Figure 9. Illustration of the tracking paths of healthy CD4${}^{+}$ T-cells, infected CD4${}^{+}$ T-cells, HIV virus, CD8${}^{+}$ T-cells, and activated CD8${}^{+}$ T-cells of HIV infection with the variation of input factor $\alpha$, i.e., $\alpha =1\times {10}^{-5},10\times {10}^{-5},50\times {10}^{-5}$, and $100\times {10}^{-5}$.

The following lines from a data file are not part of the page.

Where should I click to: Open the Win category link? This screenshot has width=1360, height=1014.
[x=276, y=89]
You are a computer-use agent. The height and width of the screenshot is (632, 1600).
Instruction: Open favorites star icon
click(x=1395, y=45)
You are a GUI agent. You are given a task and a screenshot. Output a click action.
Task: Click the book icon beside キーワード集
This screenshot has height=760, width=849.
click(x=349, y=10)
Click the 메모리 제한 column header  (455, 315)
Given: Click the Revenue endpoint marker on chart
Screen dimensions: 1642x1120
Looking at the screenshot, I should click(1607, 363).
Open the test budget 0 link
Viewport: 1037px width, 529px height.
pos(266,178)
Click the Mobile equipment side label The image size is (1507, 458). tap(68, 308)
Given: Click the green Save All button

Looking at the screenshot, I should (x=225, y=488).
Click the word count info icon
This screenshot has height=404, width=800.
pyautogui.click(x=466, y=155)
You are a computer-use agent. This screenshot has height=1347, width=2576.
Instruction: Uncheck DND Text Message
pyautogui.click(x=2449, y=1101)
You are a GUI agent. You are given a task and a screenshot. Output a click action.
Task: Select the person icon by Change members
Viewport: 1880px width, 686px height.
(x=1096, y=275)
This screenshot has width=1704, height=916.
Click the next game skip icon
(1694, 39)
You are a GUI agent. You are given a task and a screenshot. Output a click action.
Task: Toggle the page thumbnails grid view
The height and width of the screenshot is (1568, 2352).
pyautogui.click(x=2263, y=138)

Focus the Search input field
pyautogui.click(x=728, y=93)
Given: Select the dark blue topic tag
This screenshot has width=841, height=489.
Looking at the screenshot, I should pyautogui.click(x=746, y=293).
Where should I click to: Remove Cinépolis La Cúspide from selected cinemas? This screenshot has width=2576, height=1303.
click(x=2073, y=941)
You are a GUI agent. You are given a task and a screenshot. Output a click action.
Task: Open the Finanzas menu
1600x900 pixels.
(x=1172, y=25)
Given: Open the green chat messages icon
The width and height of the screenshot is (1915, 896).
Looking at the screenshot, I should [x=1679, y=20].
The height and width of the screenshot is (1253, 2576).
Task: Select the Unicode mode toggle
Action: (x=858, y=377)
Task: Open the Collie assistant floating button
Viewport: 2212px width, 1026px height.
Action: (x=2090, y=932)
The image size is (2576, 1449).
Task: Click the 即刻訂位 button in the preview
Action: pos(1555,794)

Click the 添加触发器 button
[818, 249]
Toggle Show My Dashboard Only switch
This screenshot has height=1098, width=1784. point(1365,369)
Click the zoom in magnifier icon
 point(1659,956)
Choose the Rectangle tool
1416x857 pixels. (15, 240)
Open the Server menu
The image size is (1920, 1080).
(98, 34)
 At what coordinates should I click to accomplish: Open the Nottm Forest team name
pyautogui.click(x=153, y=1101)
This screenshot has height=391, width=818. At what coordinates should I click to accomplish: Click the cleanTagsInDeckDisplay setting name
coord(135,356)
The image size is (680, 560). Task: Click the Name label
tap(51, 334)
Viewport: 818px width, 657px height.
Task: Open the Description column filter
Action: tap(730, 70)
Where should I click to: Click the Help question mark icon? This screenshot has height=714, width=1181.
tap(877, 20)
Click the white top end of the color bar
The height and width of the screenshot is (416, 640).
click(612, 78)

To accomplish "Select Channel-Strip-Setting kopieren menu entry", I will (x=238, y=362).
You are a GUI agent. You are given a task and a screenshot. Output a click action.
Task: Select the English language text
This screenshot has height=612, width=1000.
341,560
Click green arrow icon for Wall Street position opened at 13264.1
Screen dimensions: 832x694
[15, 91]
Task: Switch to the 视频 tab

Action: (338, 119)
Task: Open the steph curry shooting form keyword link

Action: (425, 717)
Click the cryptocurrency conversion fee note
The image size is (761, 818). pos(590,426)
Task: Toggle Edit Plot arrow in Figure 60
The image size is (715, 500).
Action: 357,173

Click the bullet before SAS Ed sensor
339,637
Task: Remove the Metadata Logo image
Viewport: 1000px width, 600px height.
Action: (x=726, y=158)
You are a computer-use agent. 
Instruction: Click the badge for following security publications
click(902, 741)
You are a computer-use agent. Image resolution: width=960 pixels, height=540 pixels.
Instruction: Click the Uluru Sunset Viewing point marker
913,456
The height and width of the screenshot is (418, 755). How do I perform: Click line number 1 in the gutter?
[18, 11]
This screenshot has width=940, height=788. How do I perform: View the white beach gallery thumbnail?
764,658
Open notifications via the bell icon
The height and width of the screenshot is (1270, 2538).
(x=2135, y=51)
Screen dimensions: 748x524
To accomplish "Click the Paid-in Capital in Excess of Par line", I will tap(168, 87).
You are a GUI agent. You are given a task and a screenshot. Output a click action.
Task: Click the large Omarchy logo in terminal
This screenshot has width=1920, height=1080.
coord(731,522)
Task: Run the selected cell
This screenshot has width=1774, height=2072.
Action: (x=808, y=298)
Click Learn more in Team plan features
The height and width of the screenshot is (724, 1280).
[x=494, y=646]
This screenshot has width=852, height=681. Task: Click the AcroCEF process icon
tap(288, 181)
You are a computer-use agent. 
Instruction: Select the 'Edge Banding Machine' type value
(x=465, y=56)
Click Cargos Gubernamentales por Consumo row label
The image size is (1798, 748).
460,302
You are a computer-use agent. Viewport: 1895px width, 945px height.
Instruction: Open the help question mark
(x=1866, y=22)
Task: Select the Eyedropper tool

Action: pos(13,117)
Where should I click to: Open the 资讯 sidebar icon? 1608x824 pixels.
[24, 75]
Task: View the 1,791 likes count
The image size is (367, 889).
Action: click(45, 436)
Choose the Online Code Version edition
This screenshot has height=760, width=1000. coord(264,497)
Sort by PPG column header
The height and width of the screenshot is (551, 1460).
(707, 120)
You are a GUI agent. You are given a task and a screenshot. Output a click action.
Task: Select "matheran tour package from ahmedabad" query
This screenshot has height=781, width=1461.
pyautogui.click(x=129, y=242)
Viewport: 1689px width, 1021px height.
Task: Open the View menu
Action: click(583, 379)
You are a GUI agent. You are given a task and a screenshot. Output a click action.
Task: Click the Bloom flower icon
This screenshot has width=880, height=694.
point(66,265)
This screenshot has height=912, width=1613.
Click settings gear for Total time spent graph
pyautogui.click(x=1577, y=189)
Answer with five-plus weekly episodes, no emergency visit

Chaos theory focuses on non-linear processes that are challenging to predict or control. The chaotic nature lead to the system instability, and therefore, it is valuable to find out the critical factors responsible for the chaos of the system. It has been observed that the initial conditions of state variables and the non-linearity of the system are the main reasons of this irregular nature of the system. This is vital because they offer important knowledge on the HIV infection mechanism. The system’s chaotic behavior serves as an example of how even minor disturbances may cause substantial systemic alterations. These disorganized charts illustrate the system’s instability and vulnerability to initial circumstances, which renders it unpredictable. According to our research, the non-linearity of the system considerably affects oscillation and chaos, which are both significantly amplified.

6. Concluding Remarks

Mathematical models for HIV and the immune system can help researchers and clinicians to better understand the dynamics of the disease, predict the impact of interventions, and develop new strategies for the management of the infection. In this study, we constructed a novel model for the in vivo dynamics of HIV infection. The interaction of HIV viruses with both HIV-negative and HIV-positive T-cells was considered in our system. The recommended system is discussed in terms of Liouville–Caputo and Atangana–Baleanu fractional operators for more accurate findings. The solution routes and chaotic behavior of HIV infection are displayed with the help of numerical methods. We performed numerous simulations to mimic the system’s most crucial parameters. The solution pathways of the system has been shown numerically. The fractional parameter is found to be sensitive to the system outputs. We have shown a strong relationship between chaos and oscillatory behavior. The impact of input factors has been conceptualized with the help of numerical results and findings. In a future study, we will enhance the model and demonstrate how delay affects the dynamics of HIV infection. In order to demonstrate the effects of immunization and treatment on the system, the model will also be upgraded to include the effect of the therapeutic approach that can restore immune system health and reduce the risk of opportunistic infections and other complications.